TASK GOAL: Rewrite the rows below, changing every occurrence of "Instruction" to "Command" and altering nothing else.

══ MATERIAL FOR THE TASK

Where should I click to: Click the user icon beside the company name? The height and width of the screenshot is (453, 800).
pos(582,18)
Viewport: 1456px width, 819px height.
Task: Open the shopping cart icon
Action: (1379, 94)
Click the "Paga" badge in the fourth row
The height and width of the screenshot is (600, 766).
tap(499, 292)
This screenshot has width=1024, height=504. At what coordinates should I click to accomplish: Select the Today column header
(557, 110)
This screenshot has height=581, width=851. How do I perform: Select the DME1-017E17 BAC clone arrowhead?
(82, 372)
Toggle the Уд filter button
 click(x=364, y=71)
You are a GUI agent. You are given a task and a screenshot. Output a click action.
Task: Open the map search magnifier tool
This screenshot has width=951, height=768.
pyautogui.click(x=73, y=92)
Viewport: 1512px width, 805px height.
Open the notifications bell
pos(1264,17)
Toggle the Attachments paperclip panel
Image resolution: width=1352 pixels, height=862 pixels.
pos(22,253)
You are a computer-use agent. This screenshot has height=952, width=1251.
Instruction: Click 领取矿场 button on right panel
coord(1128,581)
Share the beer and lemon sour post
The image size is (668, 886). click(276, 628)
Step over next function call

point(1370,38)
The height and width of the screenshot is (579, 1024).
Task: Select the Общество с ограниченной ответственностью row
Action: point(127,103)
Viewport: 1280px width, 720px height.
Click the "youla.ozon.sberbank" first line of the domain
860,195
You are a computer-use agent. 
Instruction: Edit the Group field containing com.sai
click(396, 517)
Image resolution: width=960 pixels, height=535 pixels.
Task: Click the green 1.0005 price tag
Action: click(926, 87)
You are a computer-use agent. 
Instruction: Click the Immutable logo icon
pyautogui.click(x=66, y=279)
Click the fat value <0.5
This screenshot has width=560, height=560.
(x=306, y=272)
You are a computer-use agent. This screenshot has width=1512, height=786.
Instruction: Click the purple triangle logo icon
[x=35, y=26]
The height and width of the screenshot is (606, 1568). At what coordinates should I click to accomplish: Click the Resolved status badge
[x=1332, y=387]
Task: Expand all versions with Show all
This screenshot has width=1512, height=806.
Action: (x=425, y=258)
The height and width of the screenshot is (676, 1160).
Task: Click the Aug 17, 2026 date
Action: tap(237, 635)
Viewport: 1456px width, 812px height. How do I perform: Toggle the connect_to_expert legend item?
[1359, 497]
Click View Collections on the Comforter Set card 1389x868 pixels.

════

SOLUTION FOR THIS PROBLEM:
Where should I click to: Click the user icon beside the company name? The height and width of the screenshot is (453, 800).
pos(582,18)
Viewport: 1456px width, 819px height.
Task: Open the shopping cart icon
Action: (1379, 94)
Click the "Paga" badge in the fourth row
The height and width of the screenshot is (600, 766).
tap(499, 292)
This screenshot has width=1024, height=504. At what coordinates should I click to accomplish: Select the Today column header
(557, 110)
This screenshot has height=581, width=851. How do I perform: Select the DME1-017E17 BAC clone arrowhead?
(82, 372)
Toggle the Уд filter button
 click(x=364, y=71)
You are a GUI agent. You are given a task and a screenshot. Output a click action.
Task: Open the map search magnifier tool
This screenshot has width=951, height=768.
pyautogui.click(x=73, y=92)
Viewport: 1512px width, 805px height.
Open the notifications bell
pos(1264,17)
Toggle the Attachments paperclip panel
Image resolution: width=1352 pixels, height=862 pixels.
pos(22,253)
You are a computer-use agent. This screenshot has height=952, width=1251.
Command: Click 领取矿场 button on right panel
coord(1128,581)
Share the beer and lemon sour post
The image size is (668, 886). click(276, 628)
Step over next function call

point(1370,38)
The height and width of the screenshot is (579, 1024).
Task: Select the Общество с ограниченной ответственностью row
Action: point(127,103)
Viewport: 1280px width, 720px height.
Click the "youla.ozon.sberbank" first line of the domain
860,195
You are a computer-use agent. 
Command: Edit the Group field containing com.sai
click(396, 517)
Image resolution: width=960 pixels, height=535 pixels.
Task: Click the green 1.0005 price tag
Action: click(926, 87)
You are a computer-use agent. 
Command: Click the Immutable logo icon
pyautogui.click(x=66, y=279)
Click the fat value <0.5
This screenshot has width=560, height=560.
(x=306, y=272)
You are a computer-use agent. This screenshot has width=1512, height=786.
Command: Click the purple triangle logo icon
[x=35, y=26]
The height and width of the screenshot is (606, 1568). At what coordinates should I click to accomplish: Click the Resolved status badge
[x=1332, y=387]
Task: Expand all versions with Show all
This screenshot has width=1512, height=806.
Action: (x=425, y=258)
The height and width of the screenshot is (676, 1160).
Task: Click the Aug 17, 2026 date
Action: tap(237, 635)
Viewport: 1456px width, 812px height. How do I perform: Toggle the connect_to_expert legend item?
[1359, 497]
Click View Collections on the Comforter Set card 1389x868 pixels.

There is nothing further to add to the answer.